Y ahí, vuelvo a la Metafísica de Aristóteles. Como buena parte de la obra del filósofo del siglo III a.C., las investigaciones de El Estagirita sobre la Filosofía Primera son una síntesis (que lo mismo recogen, que objetan, que reinventan, que desechan) de lo que los filósofos previos a él bordaron desde el siglo VII a.C. y, como tal, son la búsqueda por una definición precisa, completa y suficiente de la Sabiduría anhelada por estos.
En ese contexto, entonces, Aristóteles se ocupa de justificar la necesidad de una Filosofía Primera que se encargue de indagar en los primeros principios y causas de la realidad, afirmando, entre otros argumentos, que tal disciplina habría de ser la más libre de todas al ser un conocimiento buscado como un fin en sí mismo y no como un fin para otra cosa.
Dicho de otra manera, que existen actividades, conocimientos y disciplinas que se persiguen en función de otras cosas (como quien persigue una carrera en función de la fama o el dinero) y otras que se hacen por el hecho de hacerse (como quien camina por el simple hecho de disfrutar una caminata); más importante aún, las que se hacen por el hecho de hacerse porque son las más nobles por sí mismas, las más ilustres, las más generosas, las más singulares, las más honrosas y estimables. Para Aristóteles, sólo la filosofía cumple con esta segunda definición y, en grado sumo, la Filosofía Primera.

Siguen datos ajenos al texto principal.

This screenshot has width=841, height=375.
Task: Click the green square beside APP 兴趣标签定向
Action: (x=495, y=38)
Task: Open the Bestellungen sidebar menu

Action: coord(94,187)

Si bien lo que hoy entendemos por tener “una pasión” por algo o ser un “apasionado” de algo resultaría anacrónico para el filósofo griego, me parece que su definición sobre los fines en sí mismos se acerca mucho a lo que nos puede ayudar a distinguir una verdadera pasión y, consecuentemente, a lo que Joe Gardner experimenta al tocar el piano, es decir, a aquello que nos permite encontrar “la zona” y aquello que nos permite experimentar, por un momento, lo que sea que pueda estar más allá de nuestra materialidad.
En otras palabras, que sólo aquello que somos capaces de disfrutar por el simple hecho de experimentarlo nos revela lo mejor de nosotros, lo más noble de nosotros y, en última instancia, lo que nos hace quienes somos. La actividad en la que nos sentimos libres como en ningún otro lugar. La actividad que nos permite encontrarnos en su ejecución. La actividad que nos permite realizarnos en su fruición.

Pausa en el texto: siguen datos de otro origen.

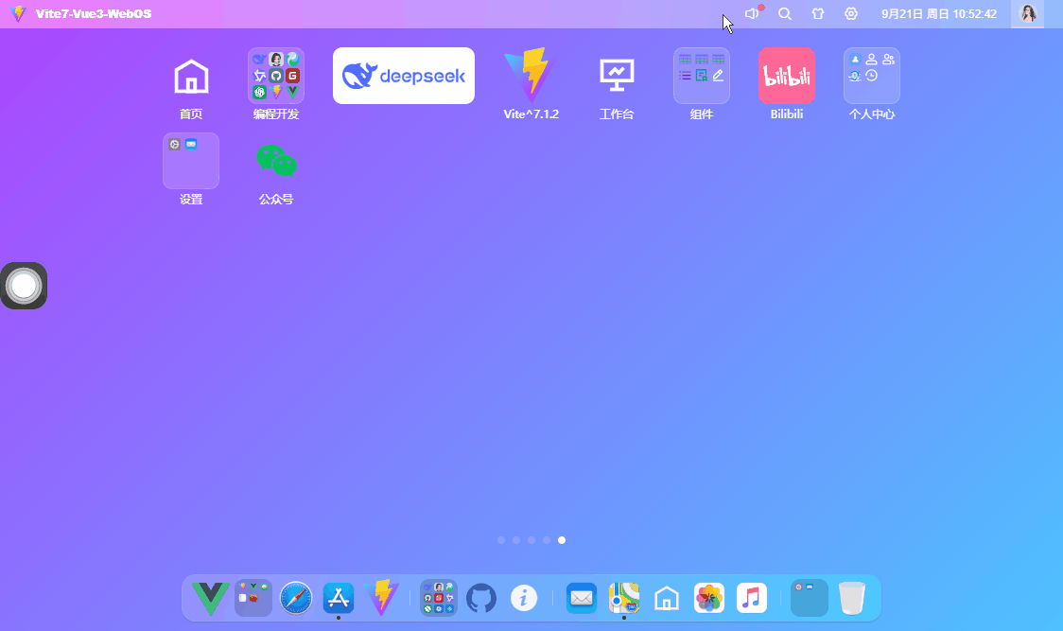Open the 公众号 WeChat icon
This screenshot has height=631, width=1063.
[x=275, y=161]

Aristóteles también dirá en su Ética Nicomaquea que la felicidad es un fin en sí mismo, un fin en sí mismo coordinado por la “función/actividad propia del hombre” (ἔργον), para la cual sólo esbozará una críptica definición diciendo “es una actividad del alma según la razón, o que implica la razón”.
Por lo tanto, lo que hoy entendemos por una pasión no es otra cosa que aquello que estamos dispuestos a perseguir al margen de los bienes asibles que nos procure. Aquello que nos conecta con algo parecido a la Sabiduría, aquello que nos conecta con algo parecido a la felicidad. Aquello que nos lleva a “la zona”.
A la zona donde el plano hipotético de las almas en su más puro estado entra en contacto con un alma instanciada en esta carne y estos huesos. A la zona donde, más allá de debatir, comprender e indagar en la naturaleza de nuestra existencia humana, somos capaces de experimentar nuestra alma en su más elevado y trascendental estado. La zona que sólo algunas veces me procura, en lo personal, la filosofía.
Pero ahí no acaban las preguntas ni el relato ni la propuesta inocente pero honda de Soul. Porque ahí nace el siguiente paso, la siguiente pregunta, la siguiente propuesta: ¿y si volcamos la pasión a nuestras vidas comunes y corrientes? ¿ y si convertimos a nuestro día a día en “la zona” que nos permita experimentar nuestra propia alma? Qué tal si un día, para variar un poco, dejamos de perseguir pasiones específicas y nos apasionamos por lo que estamos siendo. Por el modo en que fluimos en este mundo. Qué tal si un día convertimos a nuestras vidas en un fin en sí mismo.